Şimdi üç farklı noktadan Hikel, Bianca ve dev Python vardı.
Biz iki orijinal vampir bile bu uzaylıya karşı koyamıyoruz, bu gezegende onun gibi kaç kişi var?” Hikel düşündü.
Sadece bir tane olduğundan habersizdi, iki kişi daha Quinn’den göksel enerji almış olmasına rağmen. Geo, bundan önce, Quinn ve Sil’in Athos’a karşı savaşına tanık olurken zaten bir Amra olarak evrimleşmişti.
“Görünüşe göre biraz daha yardıma ihtiyacınız olabilir.” Bir ses, yeşil giysiler giymiş bir adamın ortaya çıktığını söyledi.
“Genelde yüzünü gördüğümde küçümserdim, ama bugün biraz zevk veriyorum, Magnus.” Hikel belirtti.
Magnus Muscat, 6. aile lideri ve önceki Krallardan biri olarak gelmişti. Bunun üzerine, ortağı 7. lider Wallace Dawn da gelmişti.
“Gördüğümüz kadarıyla, bu uzaylıların lideri sensin.” Magnus belirtti. “Öyleyse senden kurtulursak, halkının moralinin nasıl olacağını merak ediyorum.”
Geo, Orijinal liderlerden ikisine karşı savaşı oldukça rahat bir şekilde kazanıyor olsa da, güçlerini biliyordu ve aynı anda dördüyle savaşmak oldukça zor bir görev olacaktı.
“Sanırım iyi olan şu ki, eğer siz buradaysanız, o zaman orada halkıma zarar vermiyorsunuz demektir.” Geo gülümsedi.
Hepsinden ilk hareket eden dev Python’du.

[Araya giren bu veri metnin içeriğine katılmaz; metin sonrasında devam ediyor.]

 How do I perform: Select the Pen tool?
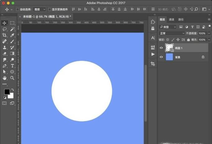click(x=5, y=66)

Geo’nun ona saldırması gerekirken, hepsi mümkün olan en fazla hasarı vermek için en güçlü saldırılarıyla içeri gireceklerdi.
Geo bunu biliyordu ve saldırmak için ileri atılıp atılmayacağını merak etti, ta ki bir figür yukarıdan aşağı doğru süzülene ve büyük pençeleriyle dev yılanın merkezini vücudundaki bıçaklayana kadar. Yılan etrafında dönüyordu ve sonra büyük kafasıyla jilet gibi keskin ağzını açtı ve yılanı ısırmaya başladı.

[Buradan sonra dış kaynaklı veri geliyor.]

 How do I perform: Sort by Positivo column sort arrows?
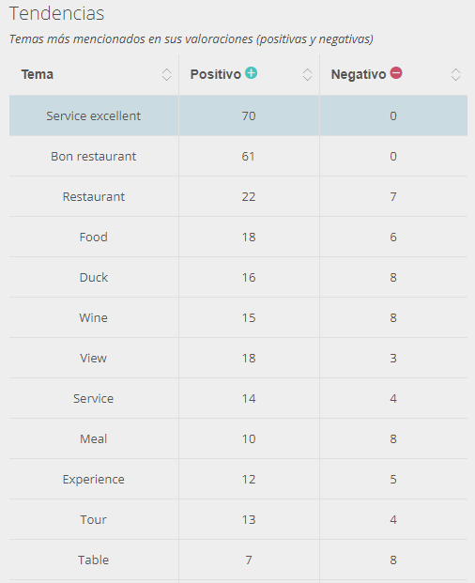(x=307, y=75)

Başka bir düşmanın aniden ortaya çıkması diğerlerinin durmasına neden olmuştu ve bir saniye sonra yılanı havaya kaldırıp diğer vampirlerin bulunduğu yere doğru fırlatmıştı. Canavarla işi bitti ve kısa süre sonra Geo’nun yanına indi.
“Bu bir baykuş mu? Büyük bir canavar, ama neden onlara yardım ediyor!” Bianca düşündü.
Canavara baktığında onda tuhaf bir şey vardı, Hikel canavardan tuhaf kalan gölgeler çıktığını görebiliyordu.